### SUPPLIED RECORDS
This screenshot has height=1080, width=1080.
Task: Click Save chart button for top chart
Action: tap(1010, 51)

--

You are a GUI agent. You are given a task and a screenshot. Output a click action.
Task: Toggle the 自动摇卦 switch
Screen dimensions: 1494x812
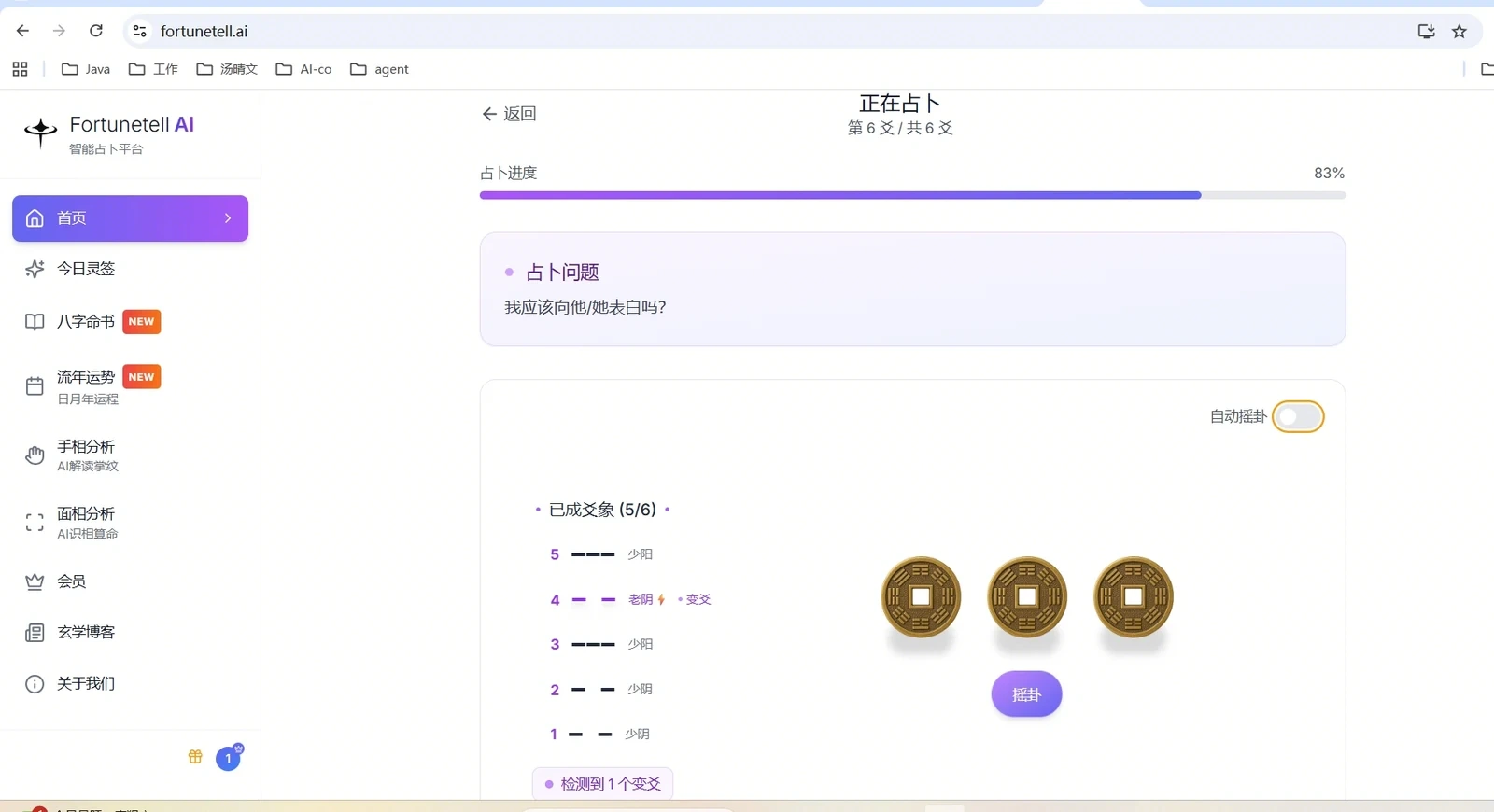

--

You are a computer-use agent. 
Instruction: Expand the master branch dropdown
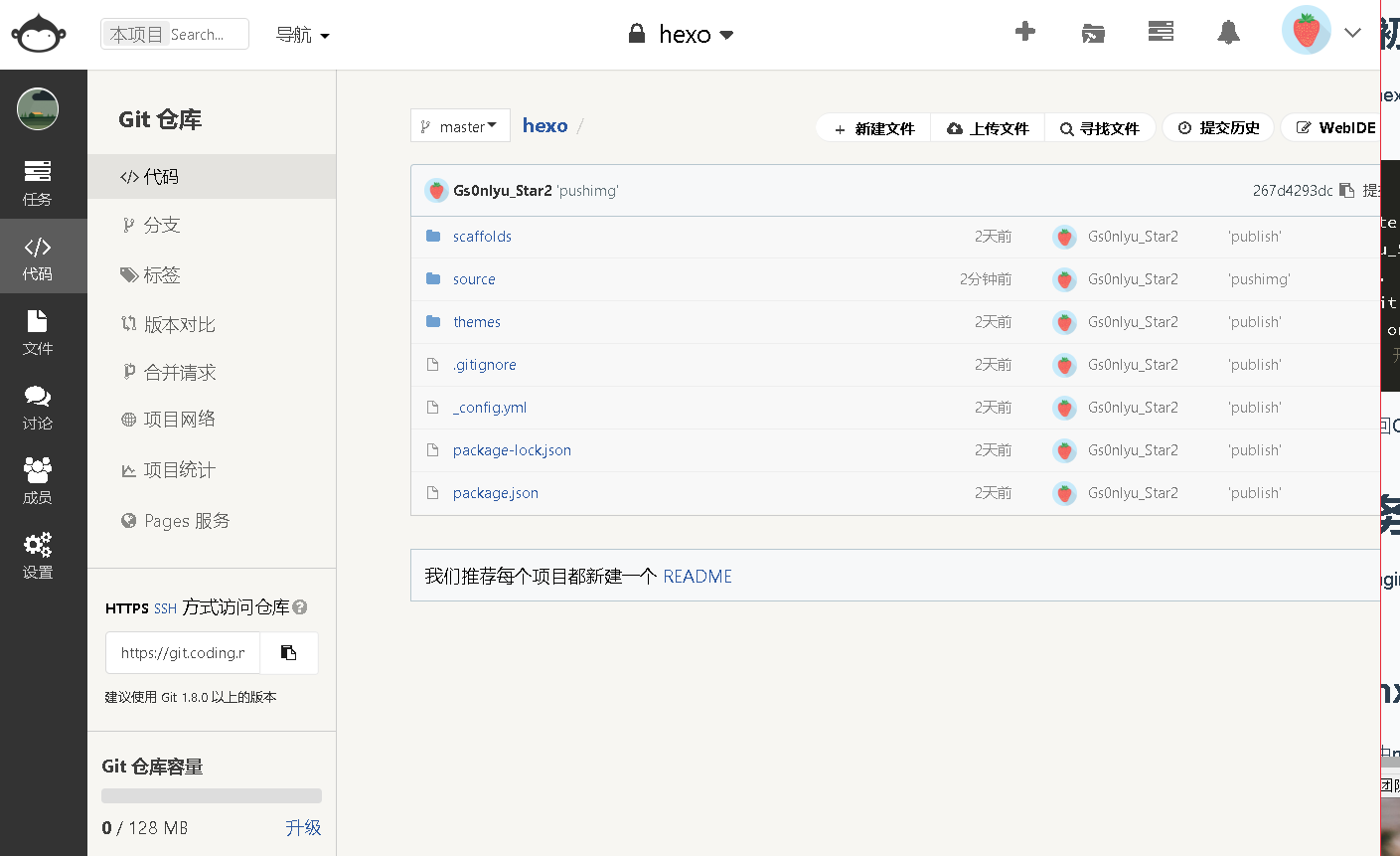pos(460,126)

### BRIEF
Everything from the line containing "You are a GUI" through the line containing "Screen dimensions: 1494x812" in the material above should be retyped exactly, both ends included, and nothing more.

### ANSWER TO THE EXERCISE
You are a GUI agent. You are given a task and a screenshot. Output a click action.
Task: Toggle the 自动摇卦 switch
Screen dimensions: 1494x812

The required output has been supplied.